§ **SUPPLIED PASSAGE**:

Subject: Re: FFS reliability problems
To: NetBSD Kernel Technical Discussion List <tech-kern@netbsd.org>
From: Greg A. Woods <woods@weird.com>
List: tech-kern
Date: 06/14/2002 14:15:27
[ On Wednesday, June 12, 2002 at 23:44:56 (-0700), Greywolf wrote: ]
> Subject: Re:  FFS reliability problems
>
> I've never had unlink()ing problems, although I was rather fascinated
> when I compiled an a.out that was running, and got the message:
> 
> a.out:  Text file busy

Indeed -- it would be a bad thing to modify the pages of a program image
file while it is running and is thus a candidate for text section
paging.  (paging the text section of a running program from its original
binary file image is more efficient than writing (and then reading) the
same pages to the swap disks)

If I'm not mistaken there was a bug once upon a time which caused this
protection to fail and all sorts of corruption and general havoc
resulted when people did "make install" in /usr/src (or some
sub-directory) or untar'ed new sets on a running system without using
pax, or GNU Tar's --unlink).


> I'd thought that maybe unlink() should fail on a running program, but
> why?

With a running program it's currently possible to treat the [final,
i.e. refcount==1] unlink() of its binary image file in exactly the same
way as an unlink() of an open file is treated -- i.e. treat the running
program's on-disk image as if it is an open file and keep the inode and
data blocks allocated but reduce the directory reference count to zero.

§ **GIVEN INSTRUCTION 1**:
Print the rows from the line containing "Given: Click the Sign In button" through the line containing "Looking at the", inclusive, reproducing each one verbatim.

§ **PROVIDED RECORDS**:
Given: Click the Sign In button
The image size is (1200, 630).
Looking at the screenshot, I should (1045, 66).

==

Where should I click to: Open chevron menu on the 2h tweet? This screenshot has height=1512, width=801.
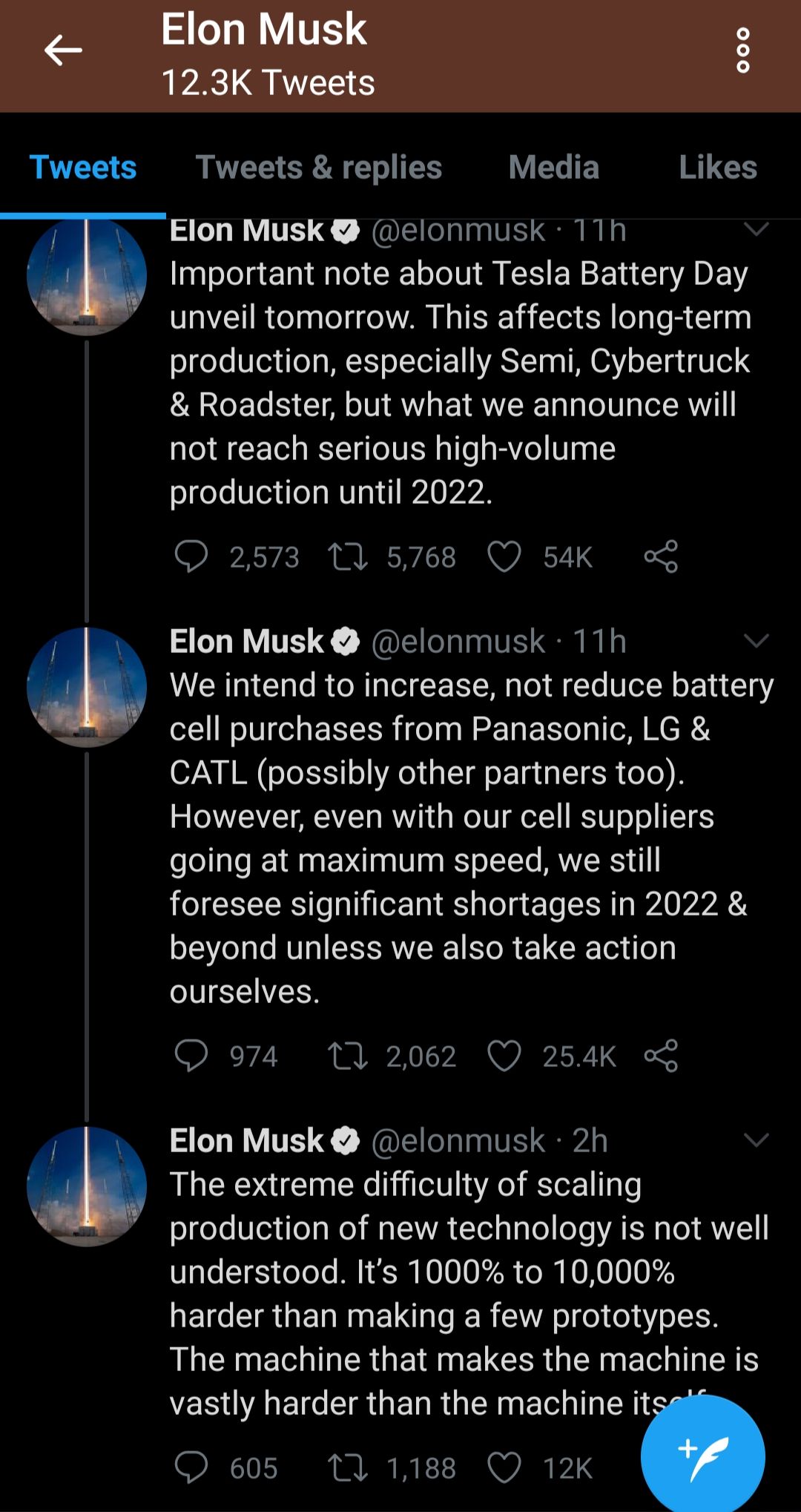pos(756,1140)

§ **GIVEN INSTRUCTION 2**:
In the mailing list post, what message appeared when Greywolf compiled an a.out that was running?

§ **CORRECT RESPONSE 1**:
Given: Click the Sign In button
The image size is (1200, 630).
Looking at the screenshot, I should (1045, 66).

§ **CORRECT RESPONSE 2**:
a.out:  Text file busy